Page:
Le phénomène que tu remarques, des critiques communautaires, me paraît aussi assez évident. Et fortement lié à la multiplicité des supports de critiques, via internet. On peut alors remarquer au moins deux autres choses qui en découlent:
1) La première concernen Internet, qui est le lieu de l'opinion. et par définition, l'opinion c'est que nous appartient en propre, notre ressenti. Dans une optique positive, ça va être l'échange des opinions diverses, dans une optique négative, ça va être la convergence et le regroupement des opinions similaires. Et faut pas se faire d'illusions: le "lieu" internet est très vaste, et favorise le regroupement des semblables plutôt que la rencontre des différents. C'est le principe même de la "recherche" internet: le moteur nous donne ce qui s'apparente à ce qu'on lui a demandé, pas ce qui en est différent.
2) La seconde concerne l'industrie du cinéma. Et là je me demande à quel point le cinéma n'est pas à ce point marqué par l'idéologie commerciale, au sens large du terme, qu'il fonctionne en tant que produit dont on doit pas avance cibler le public. J'enfonce des portes ouvertes, et ça pourrait s'apparenter à la critique facile du cinéma US. Ce n'est pas de ça dont il s'agit pour moi, et je ne suis pas assez idiot pour ne pas voir que le cinéma, comme la littérature du reste, continue encore à se faire de l'autre côté de l'Atlantique, et pas seulement chez les "indépendants". Ce que je veux dire, c'est que la communication autour des films mâche par avance le travail des "critiques", et met en relief tout ce qui a un potentiel communautarisant, quitte à créer autour du film, du produit, un effet communautaire. Suffit de voir ici-même tout ce qui a dérivé autour du dernier Batman pour s'en apercevoir, avec les signatures, les avatars etc. Bref, il ne s'agit pas tant de cinéma que de produit commercial, le film en devenant un comme un autre. Et une fois qu'on est sur ce plan là, difficile de parler du film lui-même, et même de l'expérience qu'on a pu faire en le voyant, celle-ci étant parfois nettement orientée par l'attente créée, voire même détournée (on va pardonner des défauts à un film dont on s'est fait par avance une joie de le voir en salle). Et l'insistance sur le caractère de "genre" des films en ce moment doit participer à tout cela je pense. Un film appartient d'abord à un genre, avec ses codes, et c'est cela qu'on observe et évalue. La déclinaison c'est l'auteur qui vaut genre à lui tout seul, comme Woody Allen par exemple.

Défi 1:
Répondez à ces questions sur le texte consacré à la critique de cinéma :
(a) Que nous donne le moteur de recherche, d'après l'auteur ?
(b) Autour de quel film récent des signatures et des avatars sont-ils cités en exemple ?
(c) Quel cinéaste est présenté comme un auteur qui vaut genre à lui tout seul ?
Défi 2:
Recopiez fidèlement le passage du texte consacré à la critique de cinéma qui s'ouvre sur les mots contenant « Le phénomène que » et se ferme sur « en est différent. ».

Matériel fourni:

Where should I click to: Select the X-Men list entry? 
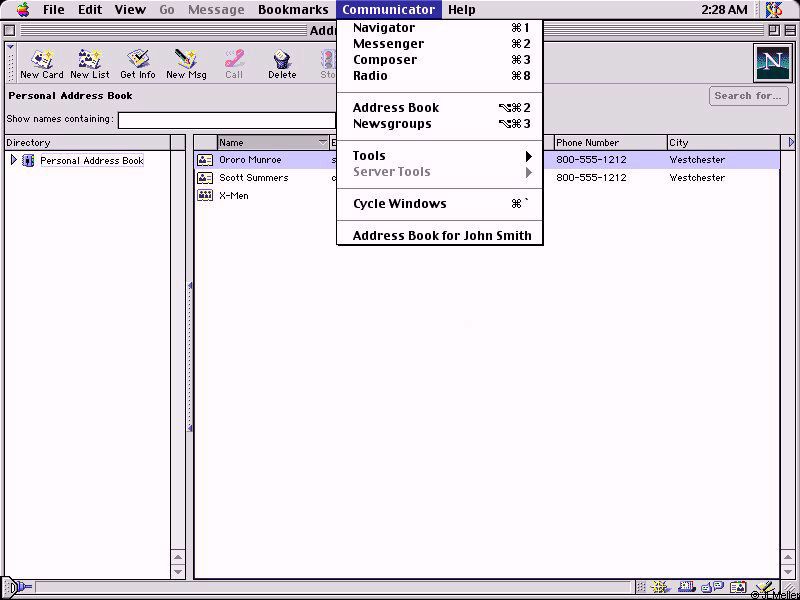click(234, 196)
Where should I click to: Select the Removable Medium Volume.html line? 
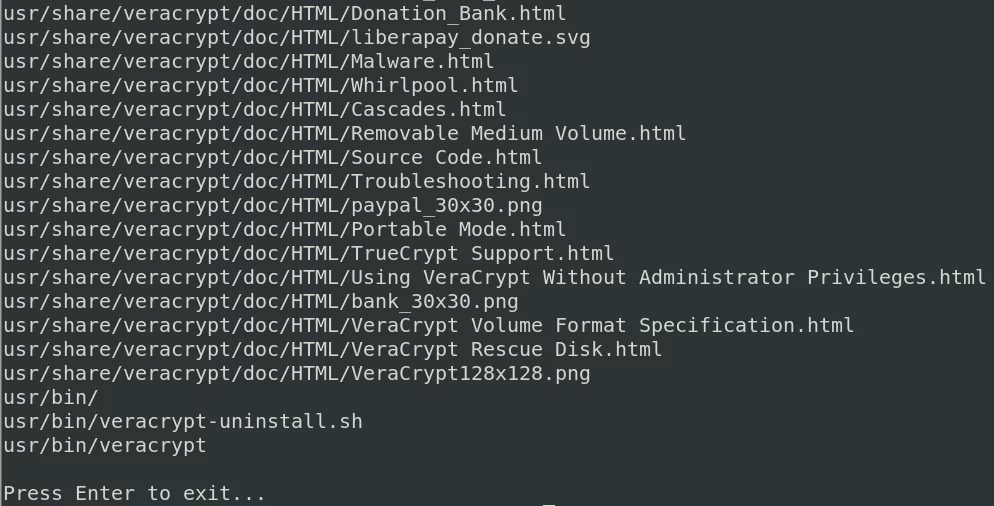pyautogui.click(x=345, y=134)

Réponse rédigée 1:
(a) Ce qui s'apparente à ce qu'on lui a demandé, pas ce qui en est différent.
(b) Le dernier Batman.
(c) Woody Allen.

Réponse rédigée 2:
Le phénomène que tu remarques, des critiques communautaires, me paraît aussi assez évident. Et fortement lié à la multiplicité des supports de critiques, via internet. On peut alors remarquer au moins deux autres choses qui en découlent:
1) La première concernen Internet, qui est le lieu de l'opinion. et par définition, l'opinion c'est que nous appartient en propre, notre ressenti. Dans une optique positive, ça va être l'échange des opinions diverses, dans une optique négative, ça va être la convergence et le regroupement des opinions similaires. Et faut pas se faire d'illusions: le "lieu" internet est très vaste, et favorise le regroupement des semblables plutôt que la rencontre des différents. C'est le principe même de la "recherche" internet: le moteur nous donne ce qui s'apparente à ce qu'on lui a demandé, pas ce qui en est différent.